The D.C. finance office hasn’t monitored the city’s failed schools properly because the schools have not automated their budget and the finance staff keeps turning over, an expert told the District Council Friday.
“I’m surprised they do as well as they do,” Mary Levy told the Council’s Education Committee.
Levy is a member of the Washington Lawyers’ Committee for Civil Rights. She testified as part of a hearing on who should govern the city’s schools.
The primary problem is that the schools are still using antiquated accounting software, Levy said. This makes it harder to track funds.
But the finance staff hasn’t been stable, either. New faces come and quickly go, which makes it harder to master the Byzantine bureaucracy of the $1.3 billion system, Levy said.
“They don’t have any institutional knowledge,” she said.
Those who are charged with monitoring D.C.’s budget don’t report to school officials. They report to District Chief Financial Officer Natwar Gandhi.

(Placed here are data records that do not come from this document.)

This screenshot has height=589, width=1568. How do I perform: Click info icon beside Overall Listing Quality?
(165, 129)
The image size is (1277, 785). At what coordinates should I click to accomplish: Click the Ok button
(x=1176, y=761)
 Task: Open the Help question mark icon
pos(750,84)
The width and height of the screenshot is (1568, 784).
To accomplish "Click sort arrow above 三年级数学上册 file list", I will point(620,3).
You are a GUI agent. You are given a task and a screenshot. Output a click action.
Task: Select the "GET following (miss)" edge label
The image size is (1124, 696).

But that creates conflict because the superintendent’s office expects finance officers to help them, Levy said after her testimony.
“The superintendent’s office expects them to come up with money from some place — any place — to support the programs,” she said.
“It’s not a happy situation. That’s why you get this sort of finger-pointing arrangement. And the public doesn’t know who’s responsible.”
Levy’s testimony was in stark contrast to that of schools Superintendent Clifford B. Janey, who blamed most of the system’s tribulations on predecessor regimes and instead focused on the “progress” and “milestones” of the schools under his tenure.
Maryann Young, spokeswoman for the finance office, acknowledged that turnover is high.
“The work is challenging,” she wrote in an e-mail to The Examiner.
The finance office is meeting its goals, Young said.
“We do work to ensure that the school system balances its budget, and that it is given a clean opinion in the District’s annual reporting, and both have occurred each year since the current District chief financial officer has been in place,” she wrote.